═══ Records for this task

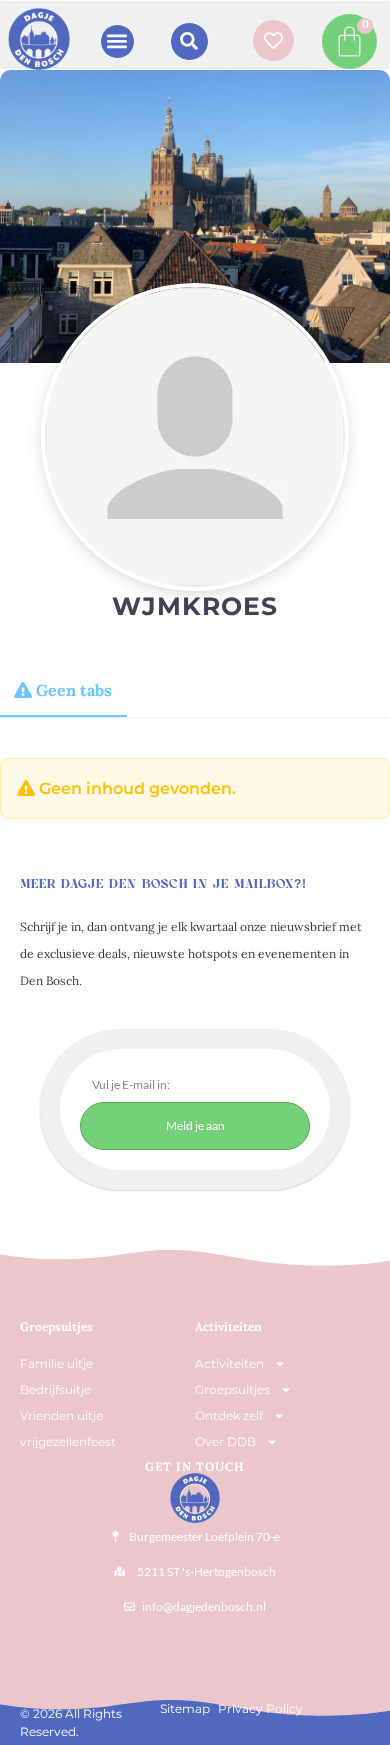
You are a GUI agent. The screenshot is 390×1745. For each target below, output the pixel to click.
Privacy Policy (260, 1708)
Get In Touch (195, 1466)
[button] (117, 41)
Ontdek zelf (229, 1415)
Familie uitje (56, 1363)
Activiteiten (228, 1326)
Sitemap (185, 1708)
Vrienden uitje (61, 1415)
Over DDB (225, 1441)
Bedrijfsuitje (55, 1389)
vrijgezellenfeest (68, 1441)
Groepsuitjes (232, 1389)
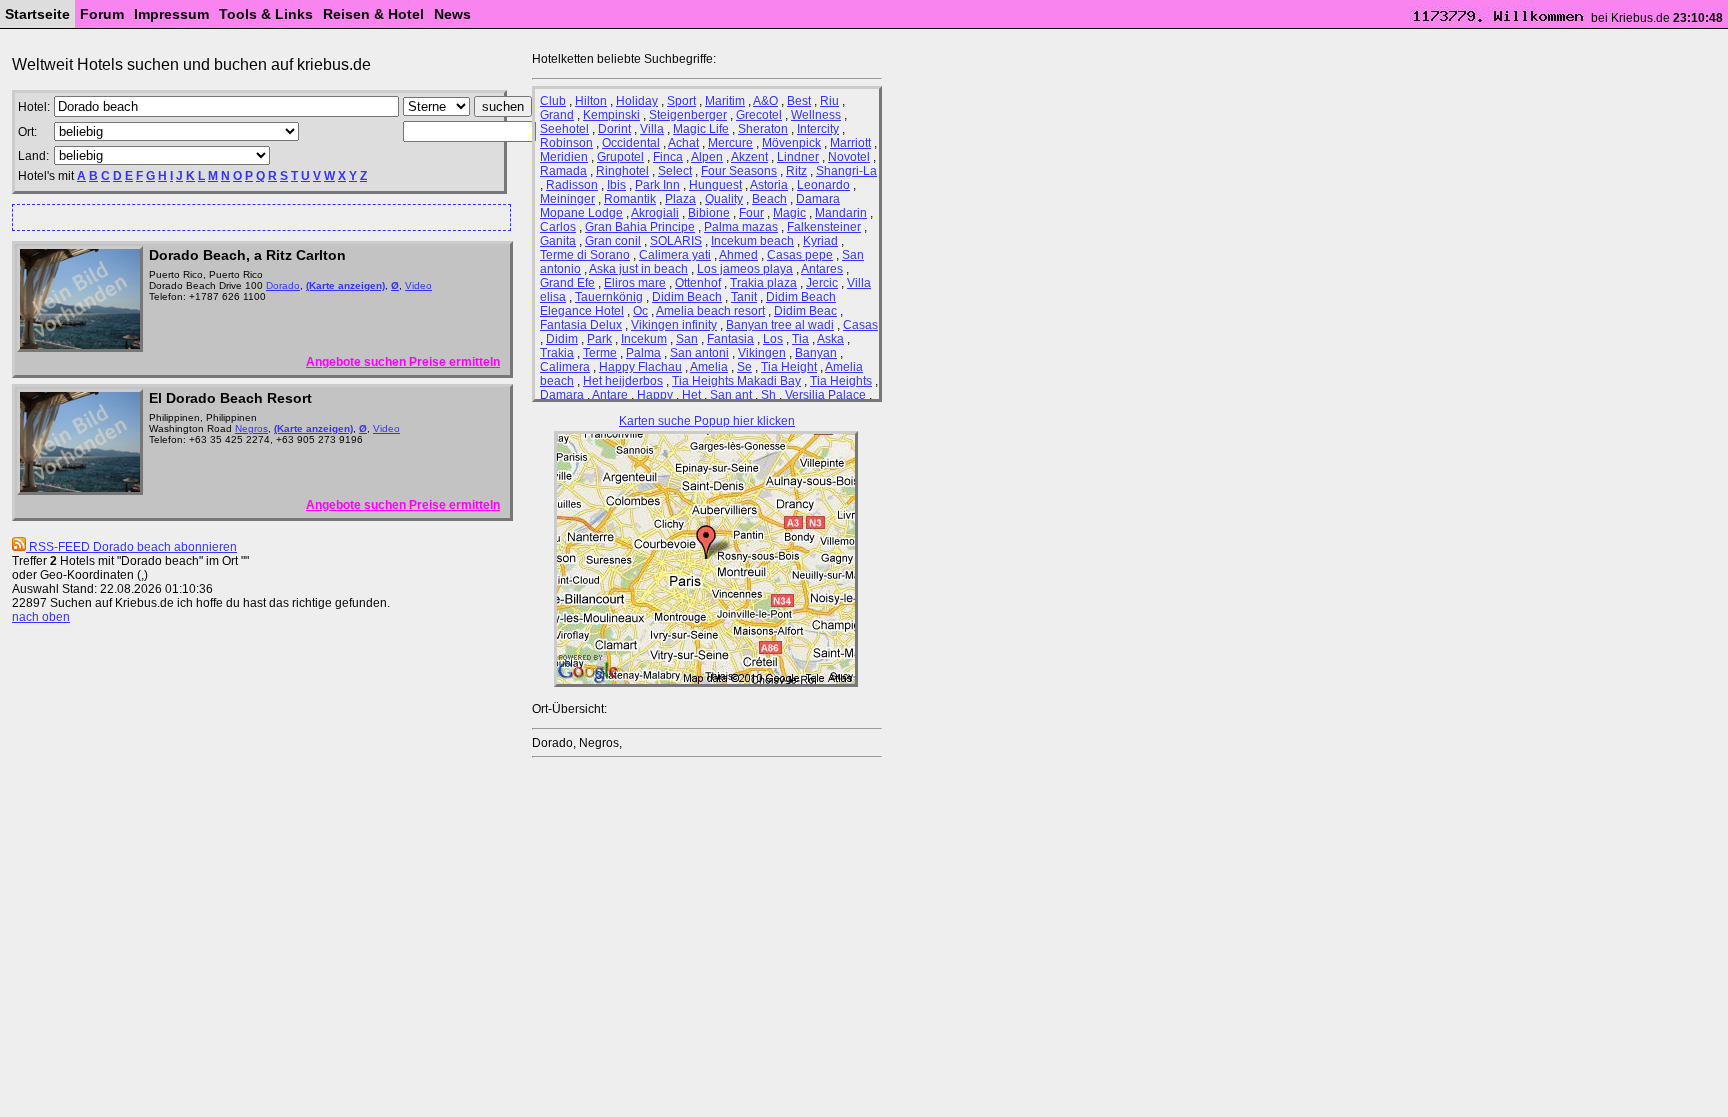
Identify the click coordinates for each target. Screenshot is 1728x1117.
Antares (822, 269)
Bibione (709, 213)
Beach (769, 199)
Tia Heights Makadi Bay (736, 381)
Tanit (744, 297)
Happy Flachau (640, 367)
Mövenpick (791, 143)
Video (418, 285)
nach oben (41, 617)
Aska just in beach (638, 269)
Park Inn (657, 185)
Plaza (680, 199)
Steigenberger (688, 115)
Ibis (616, 185)
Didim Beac (805, 311)
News (452, 14)
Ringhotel (622, 171)
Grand (557, 115)
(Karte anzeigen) (345, 285)
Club (553, 101)
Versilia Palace (825, 395)
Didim (562, 339)
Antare (610, 395)
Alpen (707, 157)
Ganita (558, 241)
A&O (765, 101)
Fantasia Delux (581, 325)
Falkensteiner (824, 227)
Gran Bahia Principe (640, 227)
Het (691, 395)
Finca (668, 157)
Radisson (572, 185)
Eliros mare (635, 283)
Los (773, 339)
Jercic (822, 283)
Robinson (566, 143)
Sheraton (763, 129)
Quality (724, 199)
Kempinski (611, 115)
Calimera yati (675, 255)
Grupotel (620, 157)
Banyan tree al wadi (780, 325)
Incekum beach (752, 241)
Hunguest (715, 185)
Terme (600, 353)
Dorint (614, 129)
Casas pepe (800, 255)
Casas (860, 325)
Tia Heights (841, 381)
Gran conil (613, 241)
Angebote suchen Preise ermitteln (403, 362)
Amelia (709, 367)
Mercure (730, 143)
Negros (251, 428)
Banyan (816, 353)
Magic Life (701, 129)
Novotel (849, 157)
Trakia (557, 353)
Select (675, 171)
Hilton (591, 101)
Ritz (796, 171)
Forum (102, 14)
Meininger (567, 199)
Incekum (644, 339)
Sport (681, 101)
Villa (652, 129)
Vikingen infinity (674, 325)
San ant (731, 395)
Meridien (564, 157)
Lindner (798, 157)
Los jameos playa (745, 269)
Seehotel (564, 129)
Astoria (769, 185)
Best (799, 101)
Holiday (637, 101)
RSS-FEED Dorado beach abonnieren (131, 547)
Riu (829, 101)
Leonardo (823, 185)
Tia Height (789, 367)
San (687, 339)
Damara (562, 395)
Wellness (816, 115)
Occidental (631, 143)
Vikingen (762, 353)
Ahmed (738, 255)
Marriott (850, 143)
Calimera (565, 367)
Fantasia (730, 339)
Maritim (725, 101)
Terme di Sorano (585, 255)
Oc (640, 311)
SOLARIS (676, 241)
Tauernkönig (609, 297)
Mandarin (841, 213)
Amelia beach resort (710, 311)
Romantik (630, 199)
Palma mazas (741, 227)
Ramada (563, 171)
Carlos (558, 227)
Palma (643, 353)
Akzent (749, 157)
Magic (789, 213)
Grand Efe (567, 283)
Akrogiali (655, 213)
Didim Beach (687, 297)
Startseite (37, 14)
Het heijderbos (623, 381)
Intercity (818, 129)
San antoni (699, 353)
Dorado (283, 285)
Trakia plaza (763, 283)
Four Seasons (739, 171)
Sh (768, 395)
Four (751, 213)
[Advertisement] (253, 216)
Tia (800, 339)
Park (599, 339)
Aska (830, 339)
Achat (683, 143)
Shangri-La (846, 171)
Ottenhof (698, 283)
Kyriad (820, 241)
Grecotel (759, 115)
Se (744, 367)
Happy (655, 395)
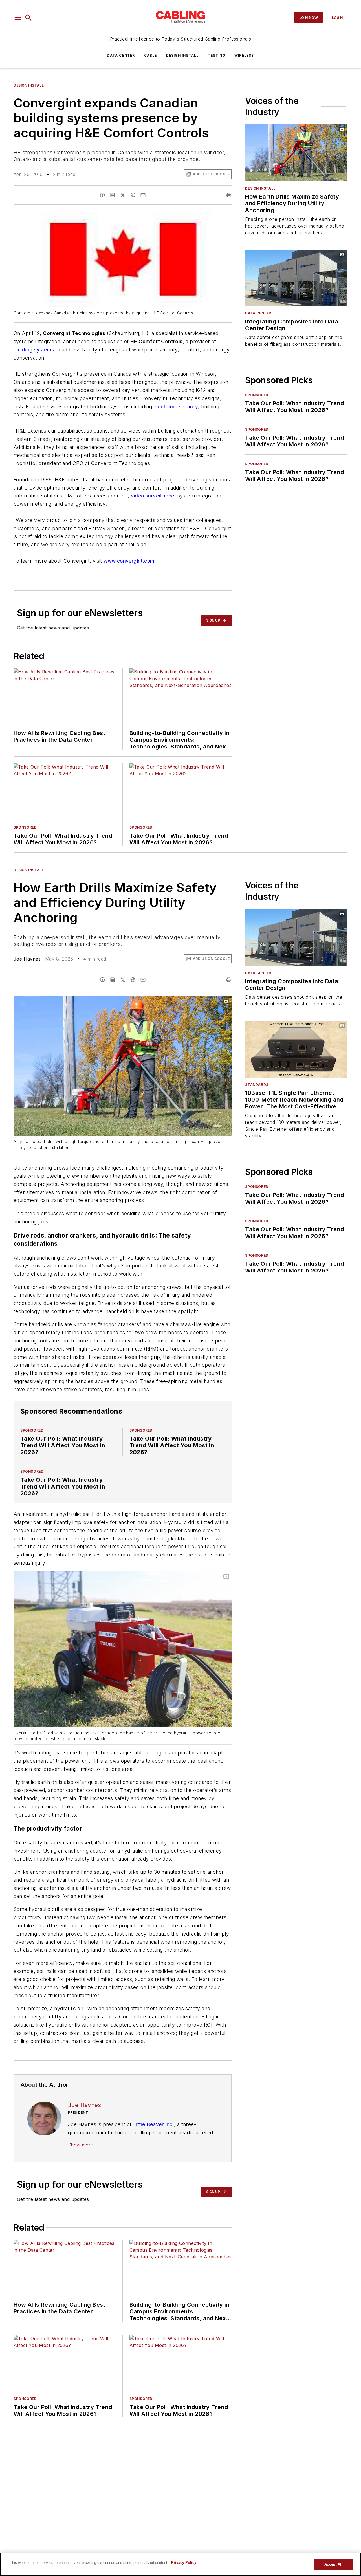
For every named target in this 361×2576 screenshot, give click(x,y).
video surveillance (152, 496)
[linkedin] (112, 195)
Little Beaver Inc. (153, 2124)
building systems (34, 350)
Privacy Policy (183, 2562)
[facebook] (102, 195)
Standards (256, 1084)
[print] (229, 195)
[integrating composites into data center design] (296, 278)
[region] (180, 2564)
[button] (18, 18)
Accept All (333, 2564)
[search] (28, 18)
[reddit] (133, 195)
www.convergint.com (129, 561)
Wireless (244, 55)
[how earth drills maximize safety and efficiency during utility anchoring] (296, 152)
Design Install (182, 55)
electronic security (175, 406)
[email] (143, 195)
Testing (216, 55)
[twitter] (123, 195)
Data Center (121, 55)
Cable (150, 55)
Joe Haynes (27, 959)
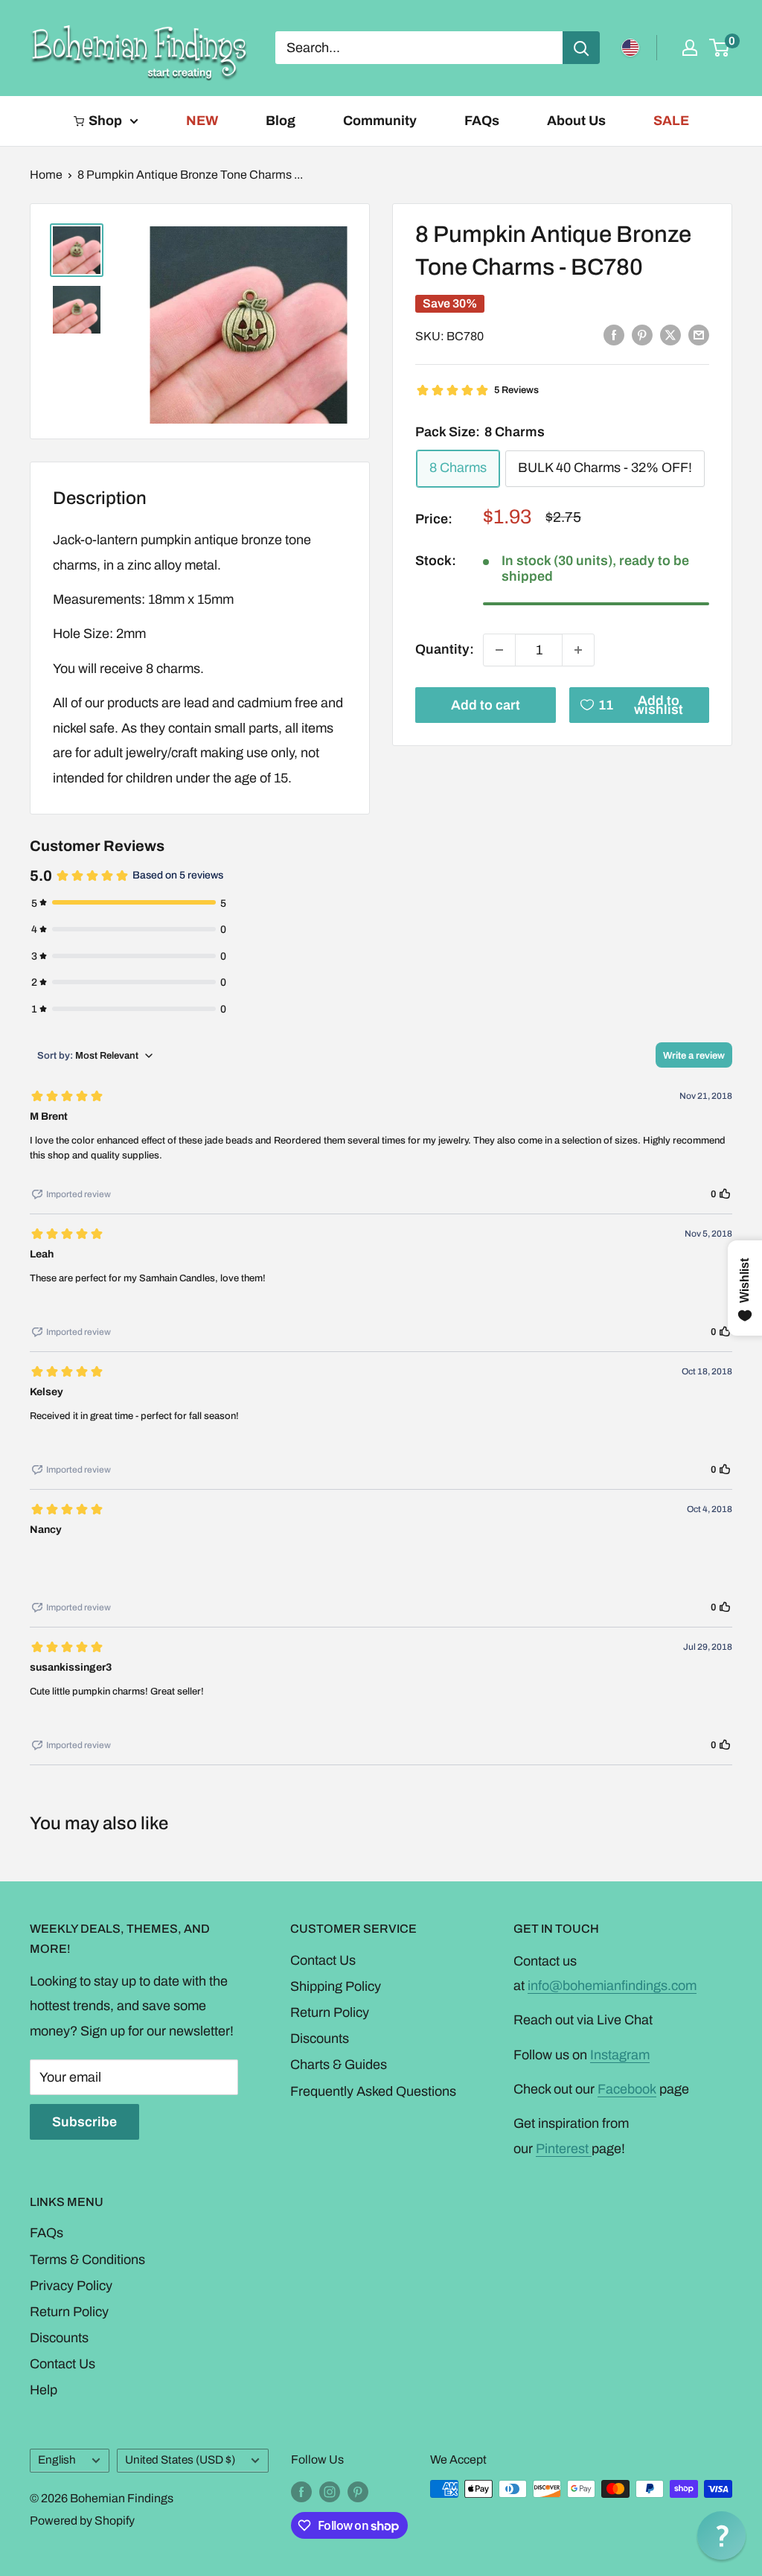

══════

● **What you have to do**
The answer must be the entries above, printed exactly, with no pictures.

● **Response to this exercise**
You are a GUI agent. The screenshot is 390×1745. For each target below, output the pixel to click.
Privacy Policy (260, 1708)
Get In Touch (195, 1466)
[button] (117, 41)
Ontdek zelf (229, 1415)
Familie uitje (56, 1363)
Activiteiten (228, 1326)
Sitemap (185, 1708)
Vrienden uitje (61, 1415)
Over DDB (225, 1441)
Bedrijfsuitje (55, 1389)
vrijgezellenfeest (68, 1441)
Groepsuitjes (232, 1389)
Identify the click coordinates for each target. Screenshot is 1728x1117.
Antares (822, 269)
Bibione (709, 213)
Beach (769, 199)
Tia Heights Makadi Bay (736, 381)
Tanit (744, 297)
Happy Flachau (640, 367)
Mövenpick (791, 143)
Video (418, 285)
nach oben (41, 617)
Aska just in beach (638, 269)
Park Inn (657, 185)
Plaza (680, 199)
Steigenberger (688, 115)
Ibis (616, 185)
Didim Beac (805, 311)
News (452, 14)
Ringhotel (622, 171)
Grand (557, 115)
(Karte anzeigen) (345, 285)
Club (553, 101)
Versilia Palace (825, 395)
Didim (562, 339)
Antare (610, 395)
Alpen (707, 157)
Ganita (558, 241)
A&O (765, 101)
Fantasia Delux (581, 325)
Falkensteiner (824, 227)
Gran Bahia Principe (640, 227)
Het (691, 395)
Finca (668, 157)
Radisson (572, 185)
Eliros mare (635, 283)
Los (773, 339)
Jercic (822, 283)
Robinson (566, 143)
Sheraton (763, 129)
Quality (724, 199)
Kempinski (611, 115)
Calimera yati (675, 255)
Grupotel (620, 157)
Banyan tree al wadi (780, 325)
Incekum beach (752, 241)
Hunguest (715, 185)
Terme (600, 353)
Dorint (614, 129)
Casas pepe (800, 255)
Casas (860, 325)
Tia Heights (841, 381)
Gran conil (613, 241)
Angebote suchen Preise ermitteln (403, 362)
Amelia (709, 367)
Mercure (730, 143)
Negros (251, 428)
Banyan (816, 353)
Magic Life (701, 129)
Novotel (849, 157)
Trakia (557, 353)
Select (675, 171)
Hilton (591, 101)
Ritz (796, 171)
Forum (102, 14)
Meininger (567, 199)
Incekum (644, 339)
Sport (681, 101)
Villa (652, 129)
Vikingen infinity (674, 325)
San ant (731, 395)
Meridien (564, 157)
Lindner (798, 157)
Los jameos playa (745, 269)
Seehotel (564, 129)
Astoria (769, 185)
Best (799, 101)
Holiday (637, 101)
RSS-FEED Dorado beach abonnieren (131, 547)
Riu (829, 101)
Leonardo (823, 185)
Tia Height (789, 367)
San (687, 339)
Damara (562, 395)
Wellness (816, 115)
Occidental (631, 143)
Vikingen (762, 353)
Ahmed (738, 255)
Marriott (850, 143)
Calimera (565, 367)
Fantasia (730, 339)
Maritim (725, 101)
Terme di Sorano (585, 255)
Oc (640, 311)
SOLARIS (676, 241)
Tauernkönig (609, 297)
Mandarin (841, 213)
Amelia beach resort (710, 311)
Romantik (630, 199)
Palma mazas (741, 227)
Ramada (563, 171)
Carlos (558, 227)
Palma (643, 353)
Akzent (749, 157)
Magic (789, 213)
Grand Efe (567, 283)
Akrogiali (655, 213)
Didim Beach (687, 297)
Startseite (37, 14)
Het heijderbos (623, 381)
Intercity (818, 129)
San antoni (699, 353)
Dorado (283, 285)
Trakia plaza (763, 283)
Four Seasons (739, 171)
Sh (768, 395)
Four (751, 213)
[Advertisement] (253, 216)
Tia (800, 339)
Park (599, 339)
Aska (830, 339)
Achat (683, 143)
Shangri-La (846, 171)
Ottenhof (698, 283)
Kyriad (820, 241)
Grecotel (759, 115)
Se (744, 367)
Happy (655, 395)
For every named target in this 361×2576 screenshot, give click(x,y).
video surveillance (152, 496)
[linkedin] (112, 195)
Little Beaver Inc. (153, 2124)
building systems (34, 350)
Privacy Policy (183, 2562)
[facebook] (102, 195)
Standards (256, 1084)
[print] (229, 195)
[integrating composites into data center design] (296, 278)
[region] (180, 2564)
[button] (18, 18)
Accept All (333, 2564)
[search] (28, 18)
[reddit] (133, 195)
www.convergint.com (129, 561)
Wireless (244, 55)
[how earth drills maximize safety and efficiency during utility anchoring] (296, 152)
Design Install (182, 55)
electronic security (175, 406)
[email] (143, 195)
Testing (216, 55)
[twitter] (123, 195)
Data Center (121, 55)
Cable (150, 55)
Joe Haynes (27, 959)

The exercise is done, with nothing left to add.